Records from a dataset:

◇ ◇ ◇ ◇

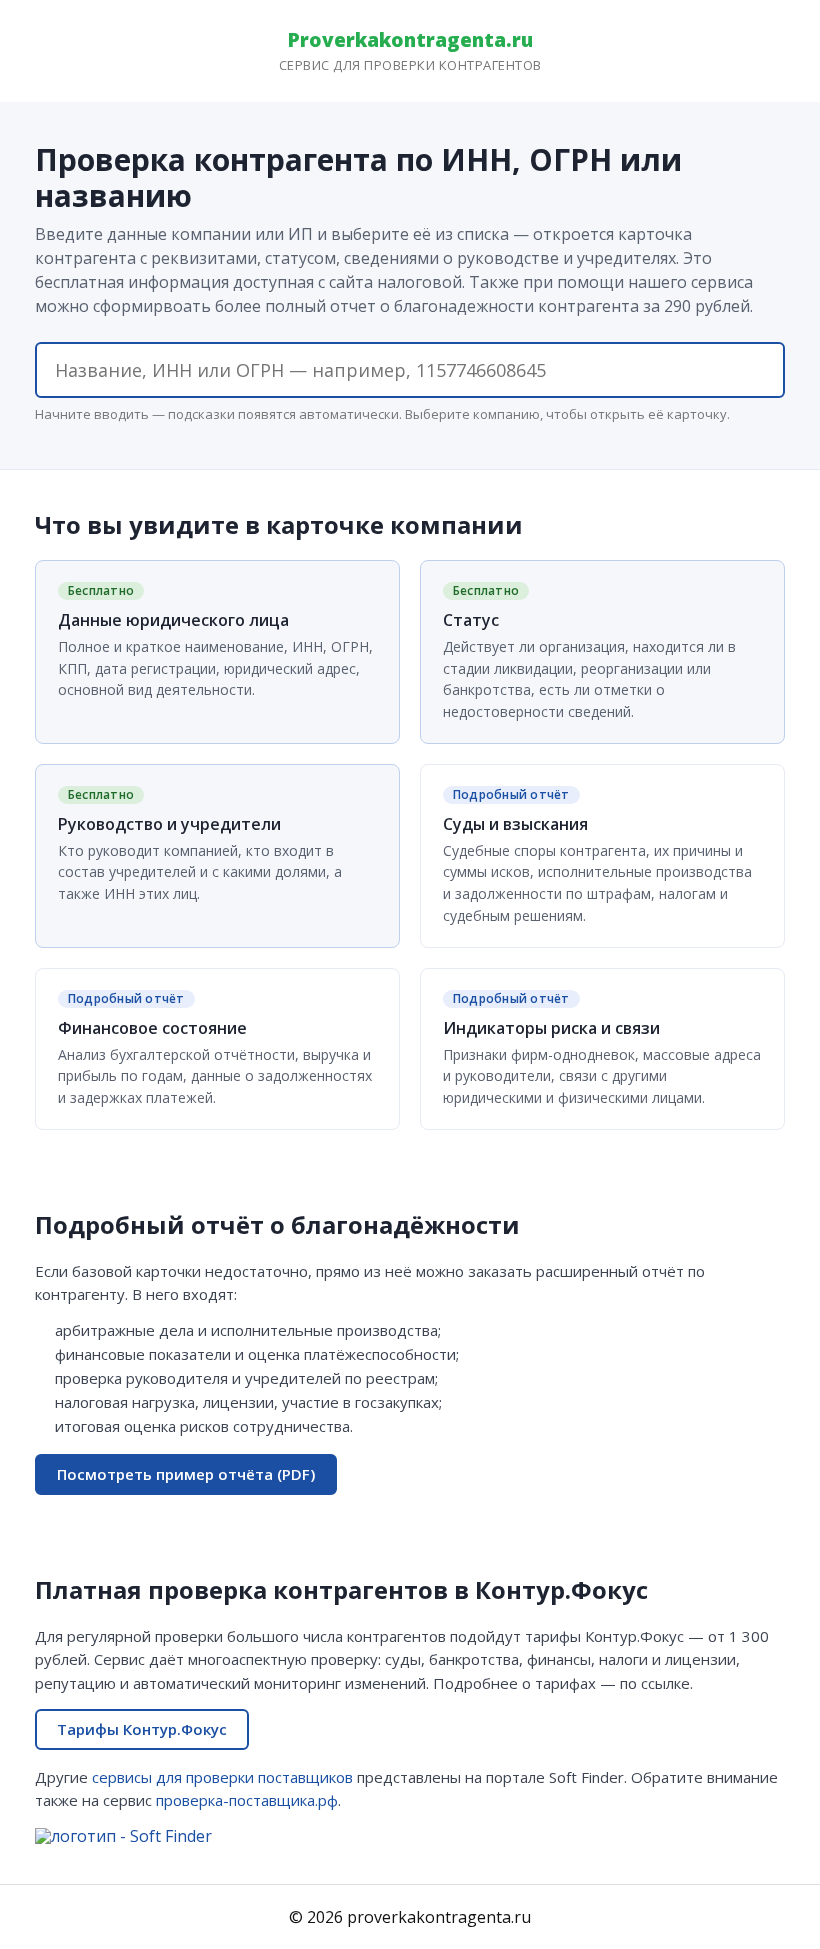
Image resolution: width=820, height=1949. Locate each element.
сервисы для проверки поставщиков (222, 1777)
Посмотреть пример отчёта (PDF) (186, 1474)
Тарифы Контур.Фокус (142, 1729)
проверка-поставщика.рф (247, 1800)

◇ ◇ ◇ ◇

**Problem statement**. Each record above needs to be transcribed word for word, with its pictures omitted.

**Response to this exercise**.
Image resolution: width=820, height=1949. Locate each element.
сервисы для проверки поставщиков (222, 1777)
Посмотреть пример отчёта (PDF) (186, 1474)
Тарифы Контур.Фокус (142, 1729)
проверка-поставщика.рф (247, 1800)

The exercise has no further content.